# [What this task involves]
Output the lines from the start of the rows through the line containing "at that location." as a Markdown table with the columns Row and Line, skipping any blank lines. Leave the pictures out of your answer.

Extracted data entries
• • •
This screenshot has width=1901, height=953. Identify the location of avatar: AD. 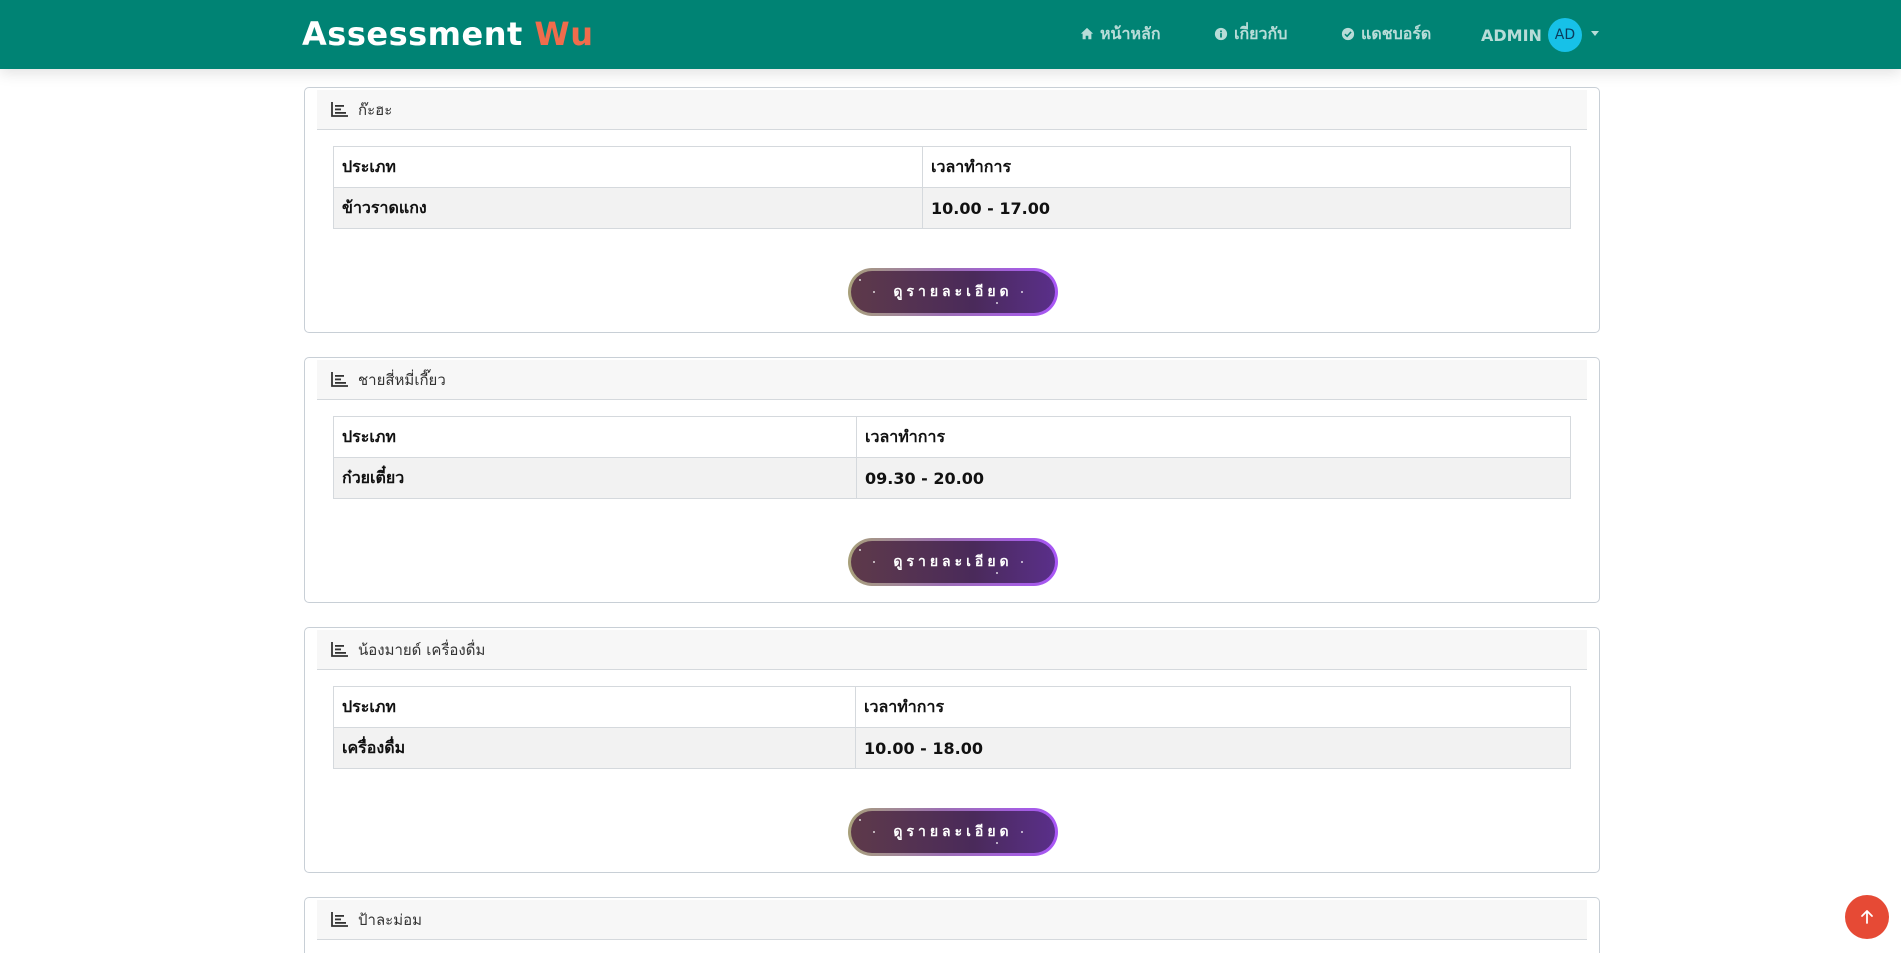
(1564, 35).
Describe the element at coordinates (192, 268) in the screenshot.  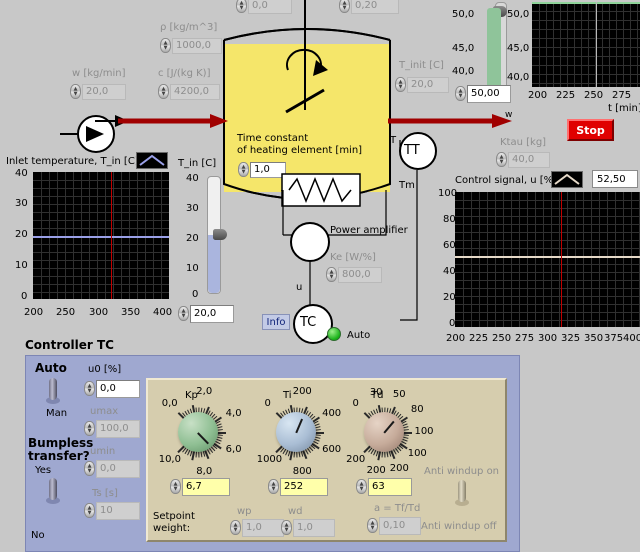
I see `inlet-slider-tick-3: 10` at that location.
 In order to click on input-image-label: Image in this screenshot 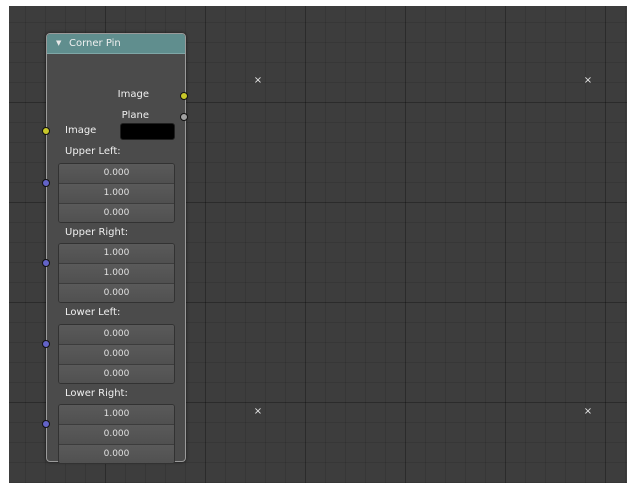, I will do `click(81, 130)`.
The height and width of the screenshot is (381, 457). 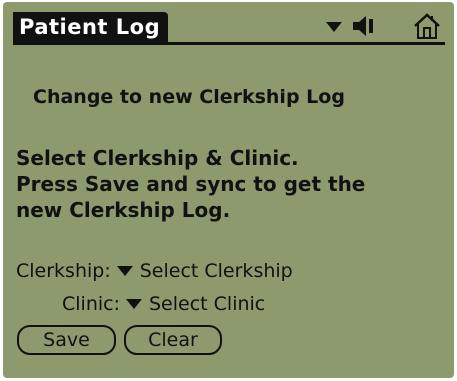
• • •
# [Output below]
| Row | Line |
|---|---|
| 1 | This screenshot has width=1901, height=953. Identify the location of avatar: AD.  |
| 2 | (1564, 35). |
| 3 | Describe the element at coordinates (192, 268) in the screenshot.   |
| 4 | I see `inlet-slider-tick-3: 10` at that location. |